God’s Desire for One-Percenters

If you make or will one day make $30k or more, you are one of the one-percenters. Just as being tall presents some challenges, being wealthy presents challenges too. Yet many would love to be in the position of a one-percenter.

When I was in high school I so badly wanted to be tall. We had a couple guys on our high school basketball team that were 6’5” or taller, and I envied them. They could dunk easily. They were more imposing defensively than me. I asked God to make me taller and He did not. Someone told me to hang from the doorframe, to stretch myself out and that would somehow spark a growth spurt. It did not. Less than 1% of the population is 6’5” or taller. If you are 6’5” or taller you are in the top 1% of people for height. You are a one-percenter. Yes, I know that there are challenges with being tall. You never look comfortable on an airplane. Showers at hotels are a challenge. You struggle to get into some cars. But I still envy you and your 1% height like ways.

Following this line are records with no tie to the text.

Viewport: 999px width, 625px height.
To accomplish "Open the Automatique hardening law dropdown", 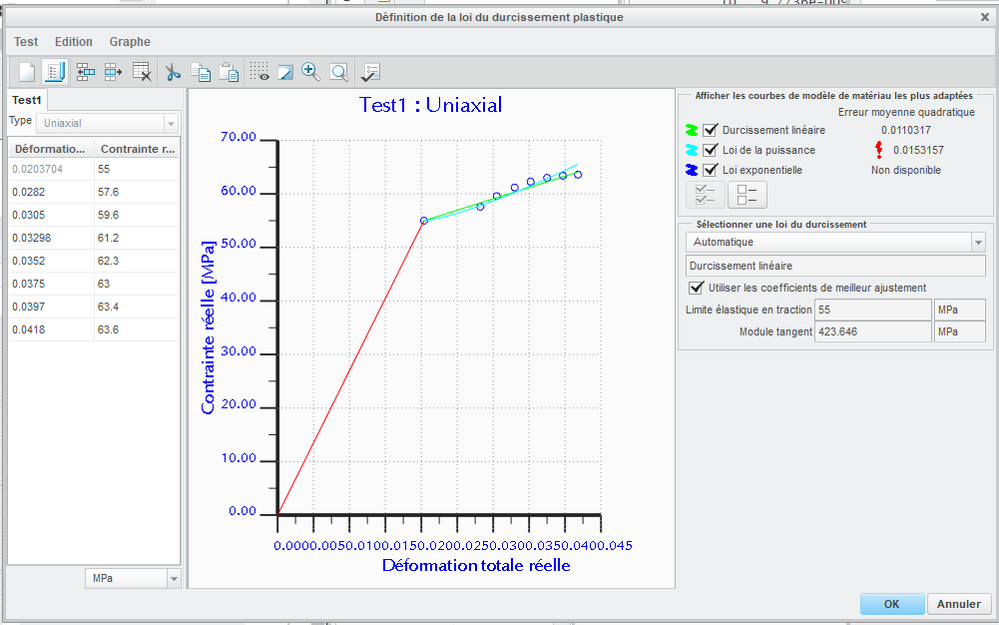I will 976,242.
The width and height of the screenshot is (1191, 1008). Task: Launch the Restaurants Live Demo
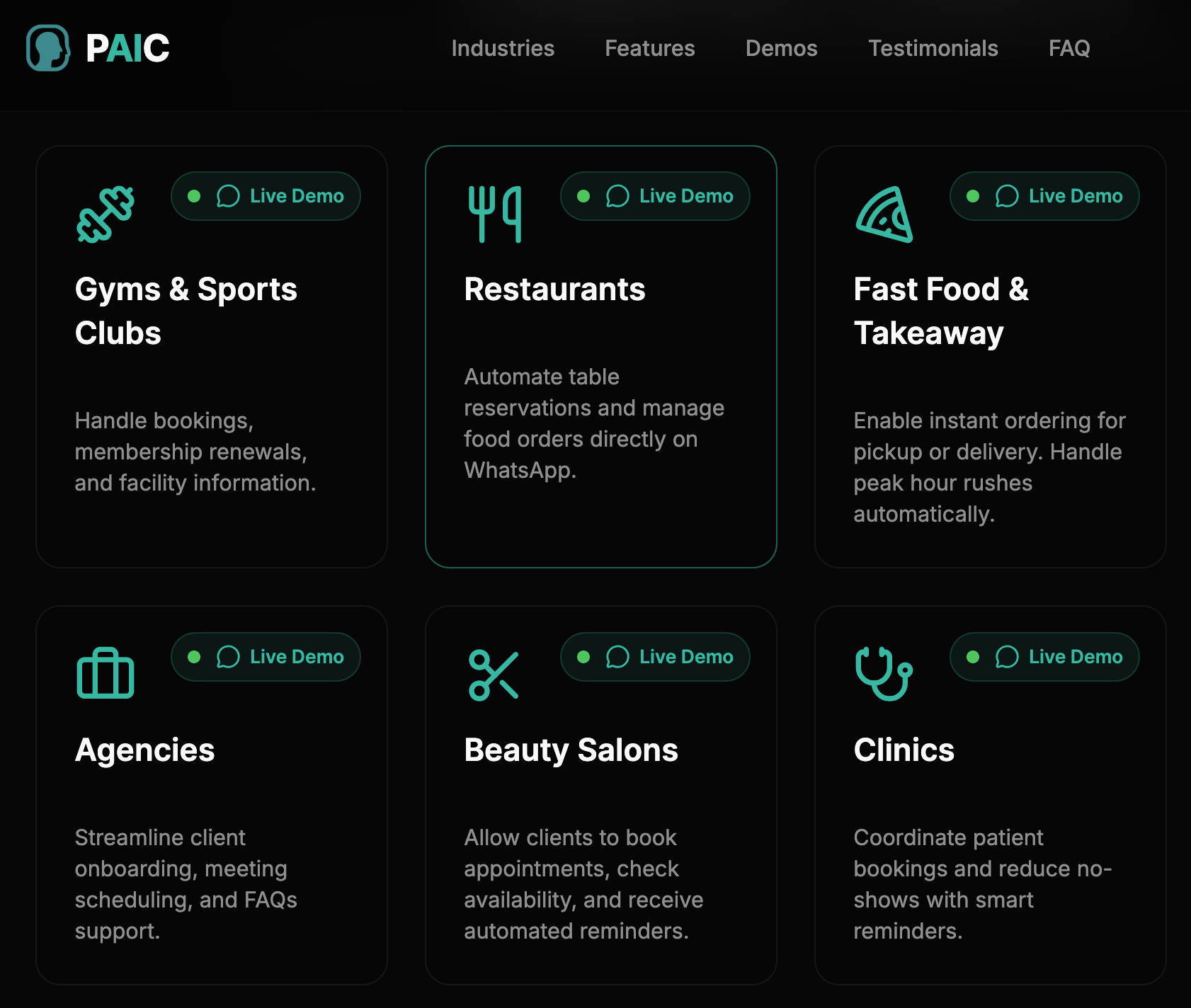point(655,196)
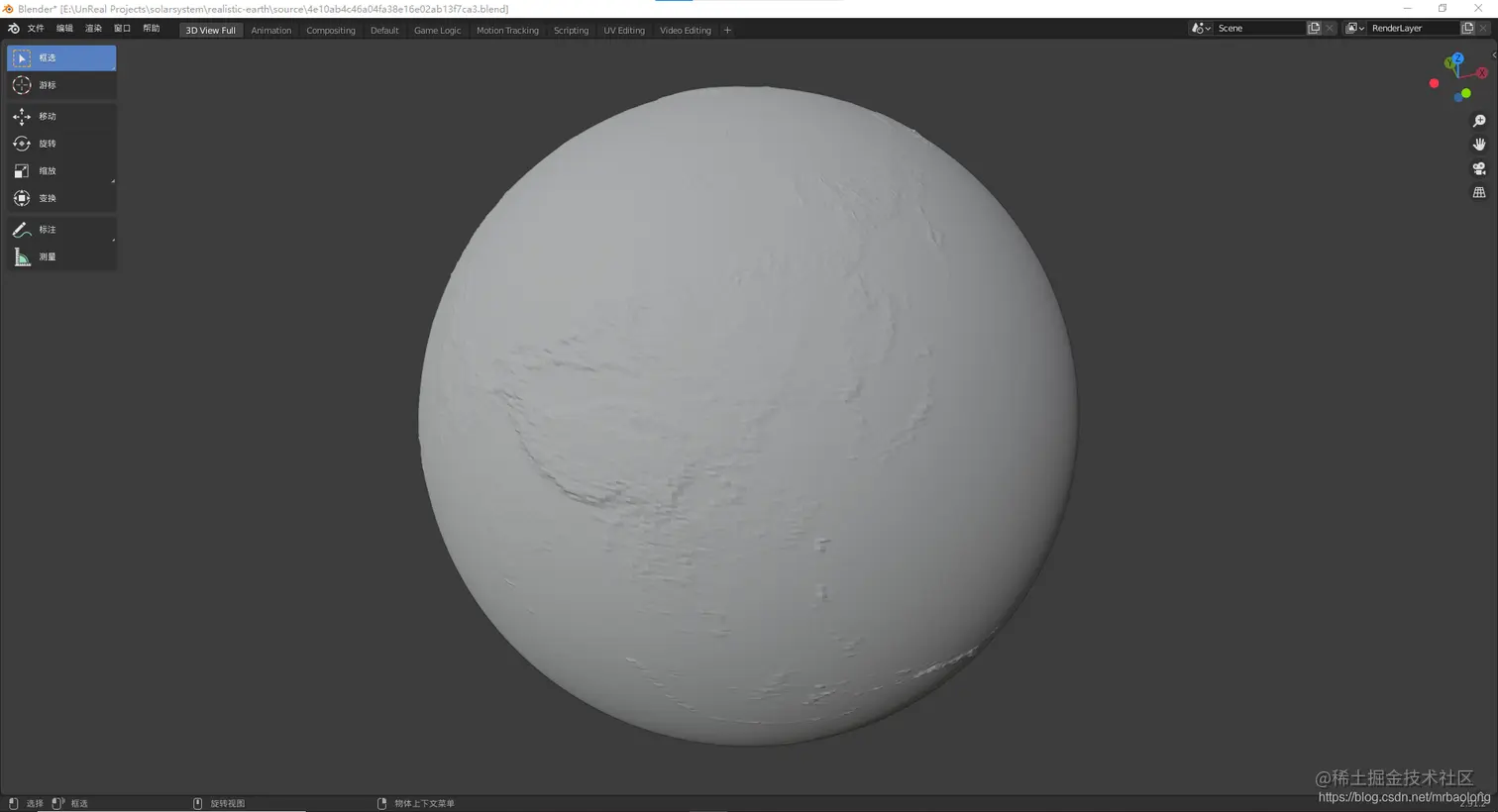Activate the 测量 measure tool

(x=60, y=256)
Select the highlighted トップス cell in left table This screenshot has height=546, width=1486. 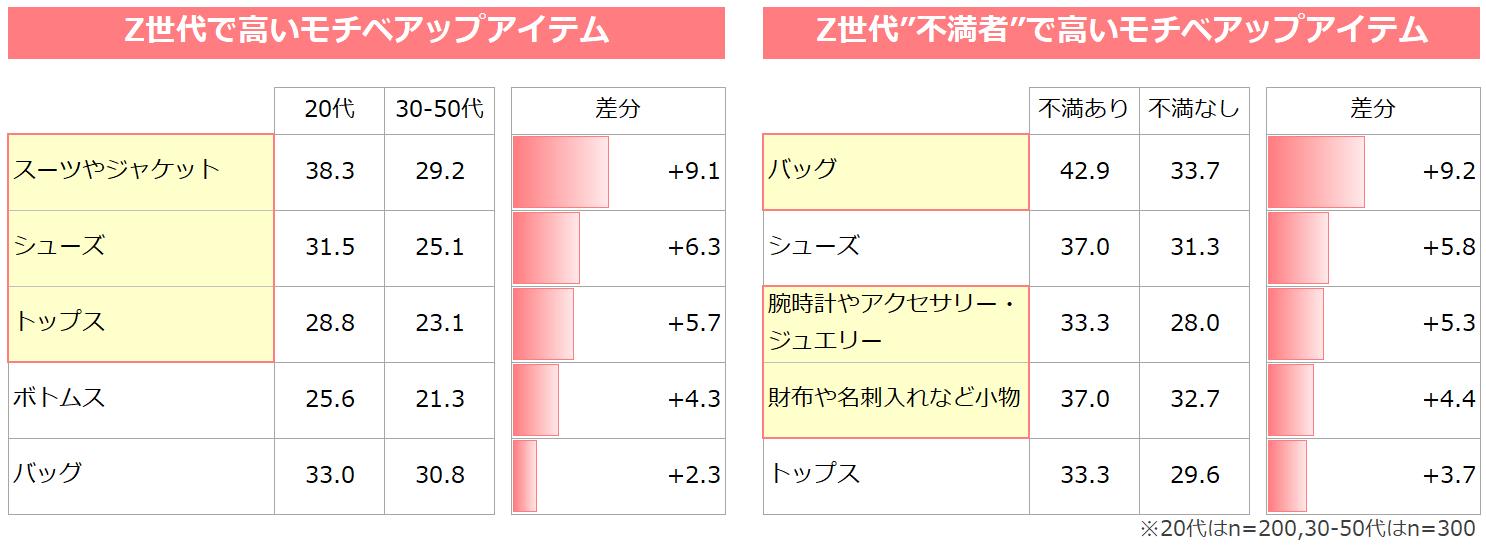[140, 324]
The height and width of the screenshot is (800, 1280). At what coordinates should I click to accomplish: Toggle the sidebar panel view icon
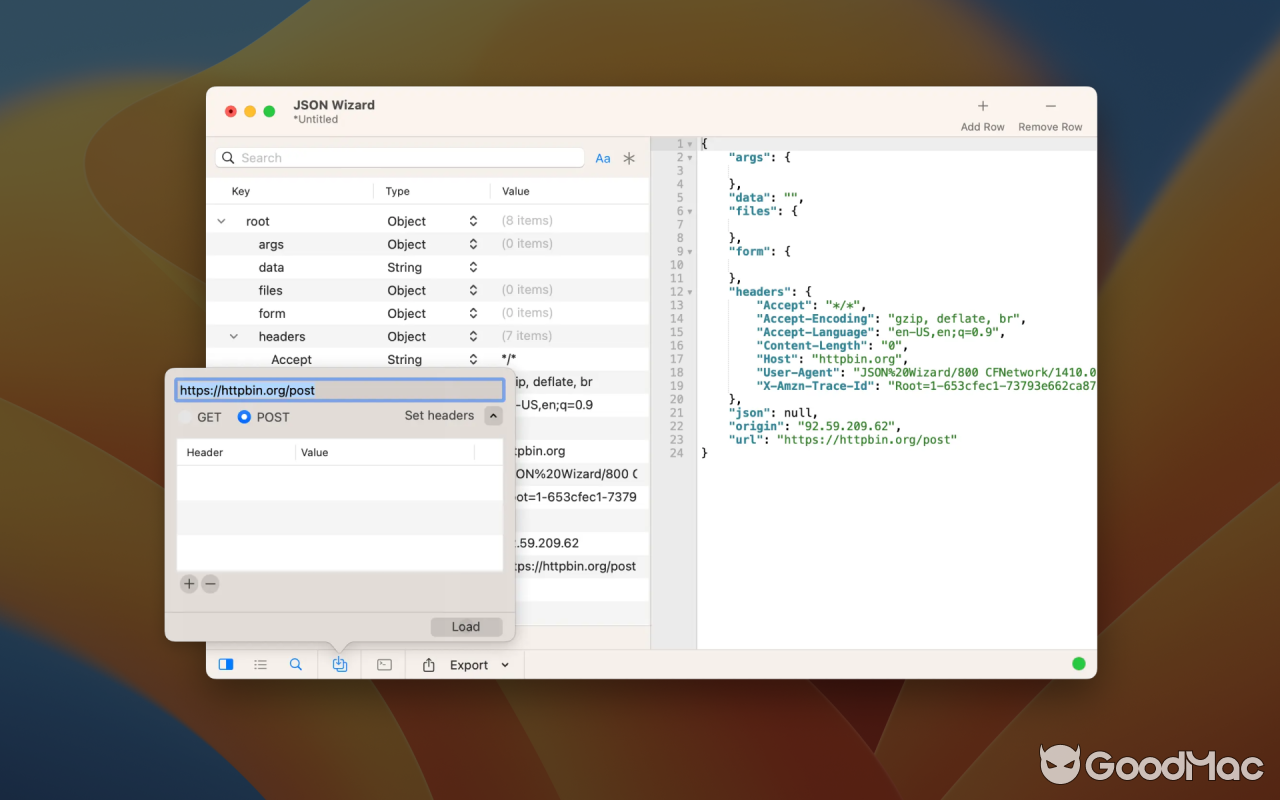point(226,664)
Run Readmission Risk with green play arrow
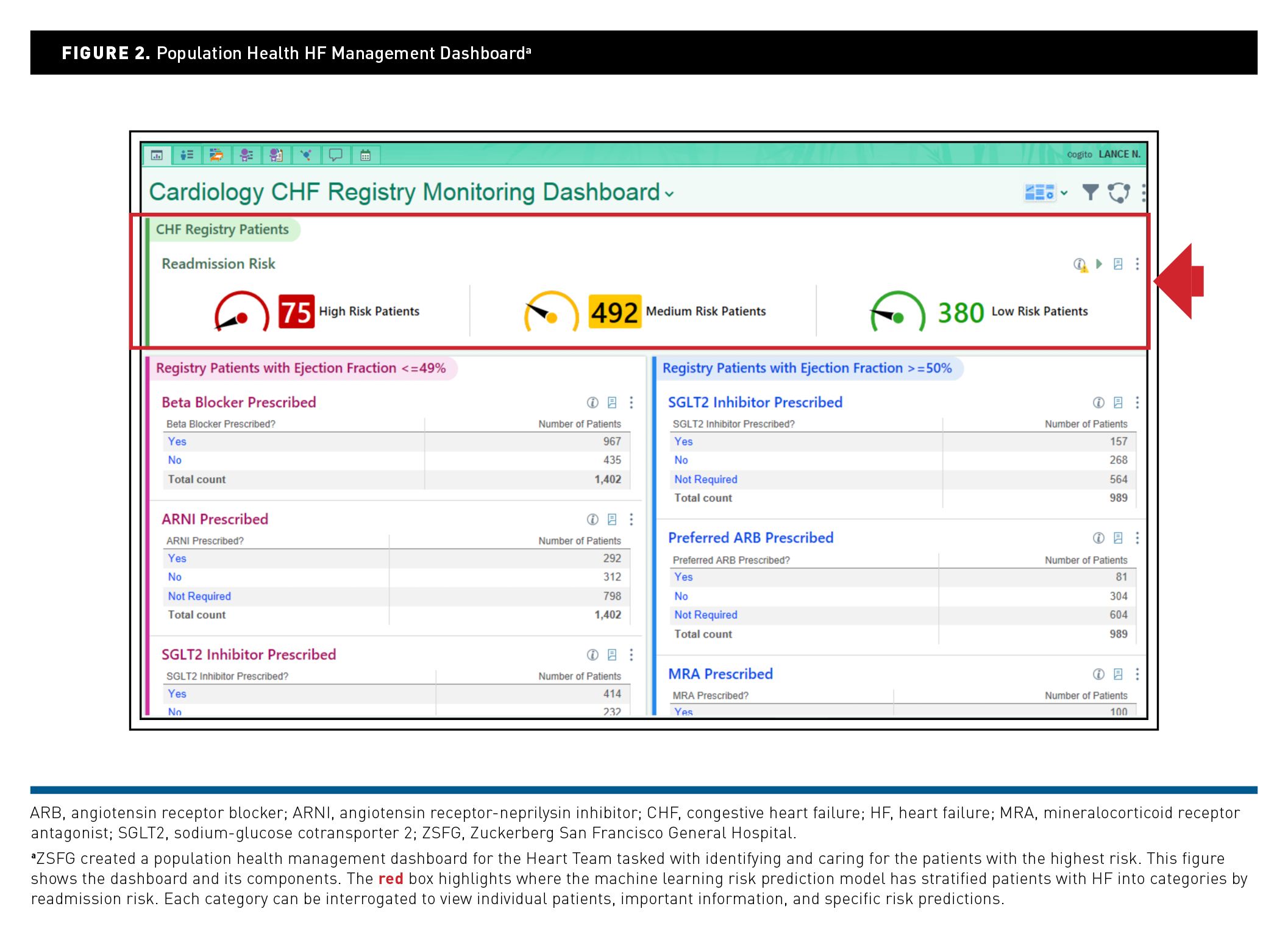The image size is (1288, 945). coord(1099,264)
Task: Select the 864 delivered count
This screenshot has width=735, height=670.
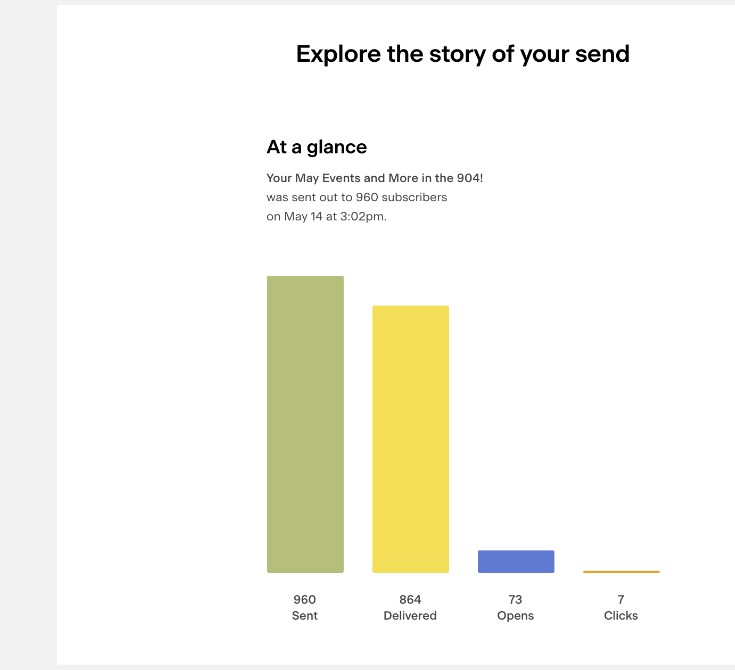Action: click(410, 600)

Being 6’5” makes you a one-percenter in height. What does it take to be in the top 1% of wealth in the world? On the website globalrichlist.com you can put your income into a calculator and see where rank. If you make $30,000 you are in the top 1.2% of income-earners in the world. While it takes you a year to earn $30k, it takes a worker in Ghana 187 years. If you earn $30k, it takes you approximately two minutes of work to pay for a can of soda, and it takes a worker in Ghana over seven hours of work to pay for a can of soda. If you make or will one day make $30k or more, you are a one-percenter. Just as being tall presents some challenges, being wealthy presents challenges too. Yet many would love to be in the position of a one-percenter.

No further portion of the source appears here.